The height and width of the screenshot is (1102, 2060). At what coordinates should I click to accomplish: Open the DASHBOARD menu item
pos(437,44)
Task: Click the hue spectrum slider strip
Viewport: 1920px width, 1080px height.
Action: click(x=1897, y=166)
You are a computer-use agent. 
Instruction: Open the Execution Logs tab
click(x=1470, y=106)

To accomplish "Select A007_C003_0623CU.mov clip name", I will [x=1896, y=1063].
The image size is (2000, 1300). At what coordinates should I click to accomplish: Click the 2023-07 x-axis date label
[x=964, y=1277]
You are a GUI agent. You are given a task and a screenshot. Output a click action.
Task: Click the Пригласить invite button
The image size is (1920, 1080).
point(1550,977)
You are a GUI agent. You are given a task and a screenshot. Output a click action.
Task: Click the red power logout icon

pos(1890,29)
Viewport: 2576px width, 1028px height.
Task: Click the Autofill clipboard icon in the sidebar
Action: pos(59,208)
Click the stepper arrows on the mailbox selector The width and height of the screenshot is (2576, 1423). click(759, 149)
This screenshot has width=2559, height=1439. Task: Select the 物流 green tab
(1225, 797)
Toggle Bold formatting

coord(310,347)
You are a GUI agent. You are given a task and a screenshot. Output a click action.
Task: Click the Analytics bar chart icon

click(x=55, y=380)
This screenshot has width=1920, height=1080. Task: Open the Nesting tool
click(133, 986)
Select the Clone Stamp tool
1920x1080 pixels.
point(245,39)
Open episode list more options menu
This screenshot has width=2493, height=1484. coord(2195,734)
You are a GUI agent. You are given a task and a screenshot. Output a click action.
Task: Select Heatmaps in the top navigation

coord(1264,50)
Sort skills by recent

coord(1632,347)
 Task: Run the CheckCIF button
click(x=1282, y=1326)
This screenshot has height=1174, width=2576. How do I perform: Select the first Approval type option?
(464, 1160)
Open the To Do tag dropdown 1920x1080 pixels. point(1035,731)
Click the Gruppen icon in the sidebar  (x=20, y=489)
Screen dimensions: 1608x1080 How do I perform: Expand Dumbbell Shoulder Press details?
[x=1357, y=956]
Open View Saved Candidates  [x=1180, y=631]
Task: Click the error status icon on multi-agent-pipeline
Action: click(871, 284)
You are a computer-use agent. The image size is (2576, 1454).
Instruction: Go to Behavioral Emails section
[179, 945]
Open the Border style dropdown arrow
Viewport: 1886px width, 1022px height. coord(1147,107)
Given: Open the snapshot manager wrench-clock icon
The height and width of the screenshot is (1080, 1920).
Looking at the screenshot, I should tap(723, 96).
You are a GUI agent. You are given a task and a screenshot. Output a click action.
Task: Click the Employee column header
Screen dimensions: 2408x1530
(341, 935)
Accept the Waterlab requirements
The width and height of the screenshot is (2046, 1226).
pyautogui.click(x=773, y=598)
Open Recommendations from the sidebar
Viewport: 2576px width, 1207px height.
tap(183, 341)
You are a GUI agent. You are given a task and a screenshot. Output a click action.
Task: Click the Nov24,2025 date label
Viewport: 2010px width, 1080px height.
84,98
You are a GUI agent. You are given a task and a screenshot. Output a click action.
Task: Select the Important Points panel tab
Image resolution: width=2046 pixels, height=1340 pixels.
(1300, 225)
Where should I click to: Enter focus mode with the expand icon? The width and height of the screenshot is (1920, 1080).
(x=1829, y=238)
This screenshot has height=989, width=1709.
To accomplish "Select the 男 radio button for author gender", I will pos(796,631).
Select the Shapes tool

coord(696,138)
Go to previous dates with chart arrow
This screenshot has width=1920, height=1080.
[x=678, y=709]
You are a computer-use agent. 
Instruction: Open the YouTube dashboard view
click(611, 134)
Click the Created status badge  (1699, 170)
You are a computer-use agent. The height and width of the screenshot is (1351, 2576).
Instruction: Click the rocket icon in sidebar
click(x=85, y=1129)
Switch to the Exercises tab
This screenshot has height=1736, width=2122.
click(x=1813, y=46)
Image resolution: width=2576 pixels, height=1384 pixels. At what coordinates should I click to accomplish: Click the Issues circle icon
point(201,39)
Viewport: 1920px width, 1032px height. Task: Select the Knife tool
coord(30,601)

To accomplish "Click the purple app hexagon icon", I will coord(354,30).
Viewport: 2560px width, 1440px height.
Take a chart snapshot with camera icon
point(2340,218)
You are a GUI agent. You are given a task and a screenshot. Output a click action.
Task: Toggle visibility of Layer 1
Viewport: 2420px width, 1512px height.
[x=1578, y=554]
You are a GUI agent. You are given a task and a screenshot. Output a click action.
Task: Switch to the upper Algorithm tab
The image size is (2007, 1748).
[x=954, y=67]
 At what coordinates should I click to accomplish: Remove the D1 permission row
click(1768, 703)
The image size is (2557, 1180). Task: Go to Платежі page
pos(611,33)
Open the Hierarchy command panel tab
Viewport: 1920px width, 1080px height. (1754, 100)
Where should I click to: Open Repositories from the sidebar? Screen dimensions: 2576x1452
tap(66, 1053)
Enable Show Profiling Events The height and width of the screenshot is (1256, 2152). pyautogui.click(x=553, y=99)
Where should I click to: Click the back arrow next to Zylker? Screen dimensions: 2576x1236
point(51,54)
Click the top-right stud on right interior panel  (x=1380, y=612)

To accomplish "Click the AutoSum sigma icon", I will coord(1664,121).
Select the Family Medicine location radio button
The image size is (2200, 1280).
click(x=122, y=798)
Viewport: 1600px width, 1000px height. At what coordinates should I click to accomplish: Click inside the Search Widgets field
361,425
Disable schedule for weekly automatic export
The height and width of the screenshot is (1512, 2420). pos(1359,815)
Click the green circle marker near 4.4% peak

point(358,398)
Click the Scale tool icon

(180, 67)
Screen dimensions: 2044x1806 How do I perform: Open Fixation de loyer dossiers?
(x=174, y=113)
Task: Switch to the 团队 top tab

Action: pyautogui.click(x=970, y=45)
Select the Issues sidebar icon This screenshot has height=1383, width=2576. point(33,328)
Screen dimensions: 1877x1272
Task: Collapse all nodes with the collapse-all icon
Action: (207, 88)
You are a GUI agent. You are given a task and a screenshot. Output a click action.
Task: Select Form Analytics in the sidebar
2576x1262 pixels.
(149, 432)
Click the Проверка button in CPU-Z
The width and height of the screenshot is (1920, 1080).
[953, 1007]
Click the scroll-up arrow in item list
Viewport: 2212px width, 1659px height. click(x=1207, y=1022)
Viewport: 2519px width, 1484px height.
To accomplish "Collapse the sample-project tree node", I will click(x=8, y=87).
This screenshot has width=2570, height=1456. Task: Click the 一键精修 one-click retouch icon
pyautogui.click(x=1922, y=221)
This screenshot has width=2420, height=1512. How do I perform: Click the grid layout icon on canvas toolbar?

__ABOUT THIS TASK__:
Every record above is to be copied out again exactly as written.

__EXERCISE OUTPUT__:
The height and width of the screenshot is (1102, 2060). At what coordinates should I click to accomplish: Open the DASHBOARD menu item
pos(437,44)
Task: Click the hue spectrum slider strip
Viewport: 1920px width, 1080px height.
Action: click(x=1897, y=166)
You are a computer-use agent. 
Instruction: Open the Execution Logs tab
click(x=1470, y=106)

To accomplish "Select A007_C003_0623CU.mov clip name", I will [x=1896, y=1063].
The image size is (2000, 1300). At what coordinates should I click to accomplish: Click the 2023-07 x-axis date label
[x=964, y=1277]
You are a GUI agent. You are given a task and a screenshot. Output a click action.
Task: Click the Пригласить invite button
The image size is (1920, 1080).
point(1550,977)
You are a GUI agent. You are given a task and a screenshot. Output a click action.
Task: Click the red power logout icon

pos(1890,29)
Viewport: 2576px width, 1028px height.
Task: Click the Autofill clipboard icon in the sidebar
Action: pos(59,208)
Click the stepper arrows on the mailbox selector The width and height of the screenshot is (2576, 1423). click(759, 149)
This screenshot has width=2559, height=1439. Task: Select the 物流 green tab
(1225, 797)
Toggle Bold formatting

coord(310,347)
You are a GUI agent. You are given a task and a screenshot. Output a click action.
Task: Click the Analytics bar chart icon

click(x=55, y=380)
This screenshot has width=1920, height=1080. Task: Open the Nesting tool
click(133, 986)
Select the Clone Stamp tool
1920x1080 pixels.
point(245,39)
Open episode list more options menu
This screenshot has width=2493, height=1484. coord(2195,734)
You are a GUI agent. You are given a task and a screenshot. Output a click action.
Task: Select Heatmaps in the top navigation

coord(1264,50)
Sort skills by recent

coord(1632,347)
 Task: Run the CheckCIF button
click(x=1282, y=1326)
This screenshot has height=1174, width=2576. How do I perform: Select the first Approval type option?
(464, 1160)
Open the To Do tag dropdown 1920x1080 pixels. point(1035,731)
Click the Gruppen icon in the sidebar  (x=20, y=489)
Screen dimensions: 1608x1080 How do I perform: Expand Dumbbell Shoulder Press details?
[x=1357, y=956]
Open View Saved Candidates  [x=1180, y=631]
Task: Click the error status icon on multi-agent-pipeline
Action: click(871, 284)
You are a computer-use agent. The image size is (2576, 1454).
Instruction: Go to Behavioral Emails section
[179, 945]
Open the Border style dropdown arrow
Viewport: 1886px width, 1022px height. coord(1147,107)
Given: Open the snapshot manager wrench-clock icon
The height and width of the screenshot is (1080, 1920).
Looking at the screenshot, I should tap(723, 96).
You are a GUI agent. You are given a task and a screenshot. Output a click action.
Task: Click the Employee column header
Screen dimensions: 2408x1530
(341, 935)
Accept the Waterlab requirements
The width and height of the screenshot is (2046, 1226).
pyautogui.click(x=773, y=598)
Open Recommendations from the sidebar
Viewport: 2576px width, 1207px height.
tap(183, 341)
You are a GUI agent. You are given a task and a screenshot. Output a click action.
Task: Click the Nov24,2025 date label
Viewport: 2010px width, 1080px height.
84,98
You are a GUI agent. You are given a task and a screenshot. Output a click action.
Task: Select the Important Points panel tab
Image resolution: width=2046 pixels, height=1340 pixels.
(1300, 225)
Where should I click to: Enter focus mode with the expand icon? The width and height of the screenshot is (1920, 1080).
(x=1829, y=238)
This screenshot has height=989, width=1709.
To accomplish "Select the 男 radio button for author gender", I will pos(796,631).
Select the Shapes tool

coord(696,138)
Go to previous dates with chart arrow
This screenshot has width=1920, height=1080.
[x=678, y=709]
You are a computer-use agent. 
Instruction: Open the YouTube dashboard view
click(611, 134)
Click the Created status badge  (1699, 170)
You are a computer-use agent. The height and width of the screenshot is (1351, 2576).
Instruction: Click the rocket icon in sidebar
click(x=85, y=1129)
Switch to the Exercises tab
This screenshot has height=1736, width=2122.
click(x=1813, y=46)
Image resolution: width=2576 pixels, height=1384 pixels. At what coordinates should I click to accomplish: Click the Issues circle icon
point(201,39)
Viewport: 1920px width, 1032px height. Task: Select the Knife tool
coord(30,601)

To accomplish "Click the purple app hexagon icon", I will coord(354,30).
Viewport: 2560px width, 1440px height.
Take a chart snapshot with camera icon
point(2340,218)
You are a GUI agent. You are given a task and a screenshot. Output a click action.
Task: Toggle visibility of Layer 1
Viewport: 2420px width, 1512px height.
[x=1578, y=554]
You are a GUI agent. You are given a task and a screenshot. Output a click action.
Task: Switch to the upper Algorithm tab
The image size is (2007, 1748).
[x=954, y=67]
 At what coordinates should I click to accomplish: Remove the D1 permission row
click(1768, 703)
The image size is (2557, 1180). Task: Go to Платежі page
pos(611,33)
Open the Hierarchy command panel tab
Viewport: 1920px width, 1080px height. (1754, 100)
Where should I click to: Open Repositories from the sidebar? Screen dimensions: 2576x1452
tap(66, 1053)
Enable Show Profiling Events The height and width of the screenshot is (1256, 2152). pyautogui.click(x=553, y=99)
Where should I click to: Click the back arrow next to Zylker? Screen dimensions: 2576x1236
point(51,54)
Click the top-right stud on right interior panel  (x=1380, y=612)

To accomplish "Click the AutoSum sigma icon", I will coord(1664,121).
Select the Family Medicine location radio button
The image size is (2200, 1280).
click(x=122, y=798)
Viewport: 1600px width, 1000px height. At what coordinates should I click to accomplish: Click inside the Search Widgets field
361,425
Disable schedule for weekly automatic export
The height and width of the screenshot is (1512, 2420). pos(1359,815)
Click the green circle marker near 4.4% peak

point(358,398)
Click the Scale tool icon

(180, 67)
Screen dimensions: 2044x1806 How do I perform: Open Fixation de loyer dossiers?
(x=174, y=113)
Task: Switch to the 团队 top tab

Action: pyautogui.click(x=970, y=45)
Select the Issues sidebar icon This screenshot has height=1383, width=2576. point(33,328)
Screen dimensions: 1877x1272
Task: Collapse all nodes with the collapse-all icon
Action: (207, 88)
You are a GUI agent. You are given a task and a screenshot. Output a click action.
Task: Select Form Analytics in the sidebar
2576x1262 pixels.
(149, 432)
Click the Проверка button in CPU-Z
The width and height of the screenshot is (1920, 1080).
[953, 1007]
Click the scroll-up arrow in item list
Viewport: 2212px width, 1659px height. click(x=1207, y=1022)
Viewport: 2519px width, 1484px height.
To accomplish "Collapse the sample-project tree node", I will click(x=8, y=87).
This screenshot has width=2570, height=1456. Task: Click the 一键精修 one-click retouch icon
pyautogui.click(x=1922, y=221)
This screenshot has width=2420, height=1512. How do I perform: Click the grid layout icon on canvas toolbar?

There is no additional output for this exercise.